* Artigo:
┄┄┄┄┄┄
Como manter e promover esse olhar cuidadoso para o outro em um ambiente virtual? 

No início do trabalho com esse modelo de escola, foi necessário retomar nossos princípios, observar atentamente as atitudes das crianças e planejar nossa atuação no novo ambiente. Foi preciso, principalmente nesse início,  mediar os diálogos que ocorriam com o uso da ferramenta de encontro virtual e utilizarmo-nos de situações cotidianas para convidá-los a colocarem-se no papel de sujeitos atentos ao entorno e às necessidades do outro. Aos poucos, essa mediação tornava-se dispensável, como pode-se observar no exemplo abaixo. 

 

Ao sugerir que as crianças confeccionassem um calendário para acompanharem a passagem do tempo, uma criança comentou sobre a dificuldade para desenhar as colunas e linhas já que não tinha uma régua em casa. Prontamente outra criança disse: 

“Eu vou deixar minha régua na sua casa para você fazer seu calendário” R. (5 anos)

 

Na escola remota, as experiências síncronas e assíncronas são, sobretudo, pautadas pelas conversas entre as crianças e professores. E, também por meio delas, aos poucos, as crianças vão se constituindo como parte de um grupo, no caso do G5. Um grupo se constitui pelas experiências vivenciadas e compartilhadas, ou seja, pela capacidade de olhar e vivenciar o cotidiano coletivamente. O desafio das professoras então, nesse momento, é intervir de modo que as crianças se exercitem nessa condição.

Muitas vezes, nos encontros síncronos, as crianças dessa faixa etária compartilham o que gostariam com o grupo e passam a brincar com objetos em casa ou conversar com outra pessoa que está próximo a ela, não prestando atenção no que os outros colegas elegeram partilhar. Nesse sentido, uma das maneiras de atuação das educadoras é elaborar boas perguntas e mediar a interação entre os pequenos visando uma efetiva comunicação, por exemplo, que se escutem e considerem o que é apresentado pelo outro em seus comentários. 

E, assim como presencialmente, num início de ano, é preciso deslocar o desejo das crianças de apenas falar ou mostrar o que lhes pertence e faz parte de sua história, foi preciso também à distância, trabalhar para construir esse olhar coletivo e uma atitude de quem faz parte de um todo.
┄┄┄┄┄┄
* Tarefas:
1. Responda com base no artigo sobre a escola remota:
(a) Por que uma criança disse ter dificuldade para desenhar as colunas e linhas do calendário?
(b) Pelo que um grupo se constitui?
(c) Qual é uma das maneiras de atuação das educadoras nos encontros síncronos?
2. Altere o trecho do artigo sobre a escola remota que vai de "Ao sugerir que" até "R. (5 anos)", trocando "calendário" por "cartaz", e apresente-o de novo.

* Dados coletados:
┄┄┄┄┄┄
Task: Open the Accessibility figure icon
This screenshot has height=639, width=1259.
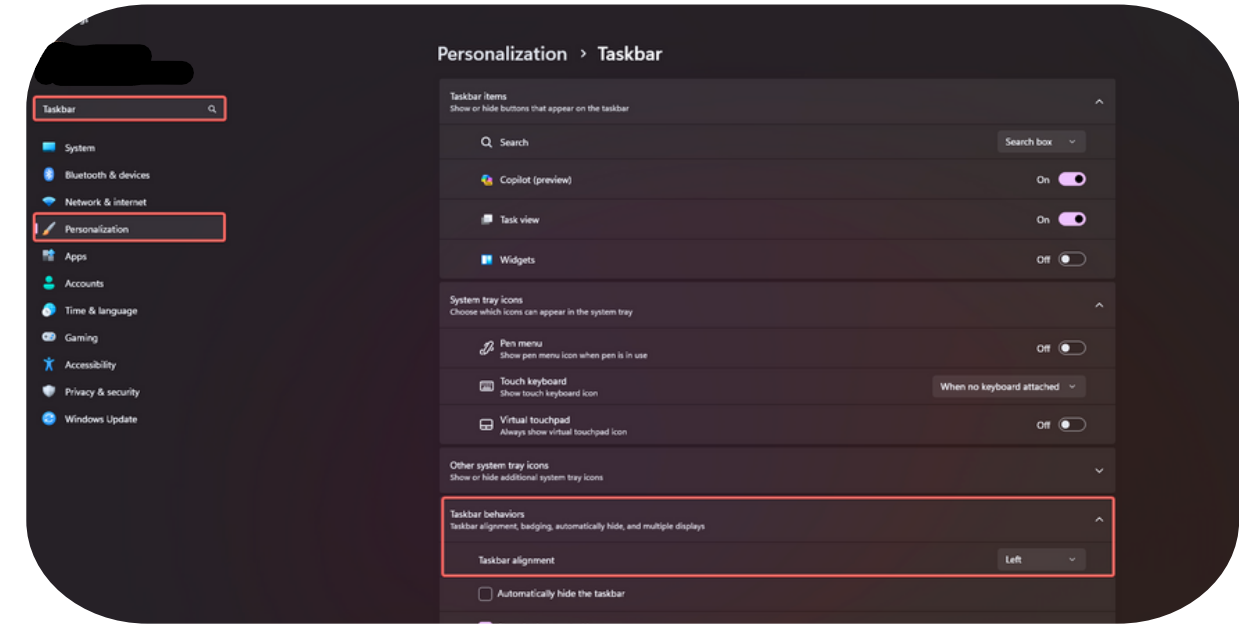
┄┄┄┄┄┄
* Respostas na ordem:
1.
(a) Porque não tinha uma régua em casa.
(b) Pelas experiências vivenciadas e compartilhadas, ou seja, pela capacidade de olhar e vivenciar o cotidiano coletivamente.
(c) Elaborar boas perguntas e mediar a interação entre os pequenos.

2.
Ao sugerir que as crianças confeccionassem um cartaz para acompanharem a passagem do tempo, uma criança comentou sobre a dificuldade para desenhar as colunas e linhas já que não tinha uma régua em casa. Prontamente outra criança disse: 

“Eu vou deixar minha régua na sua casa para você fazer seu cartaz” R. (5 anos)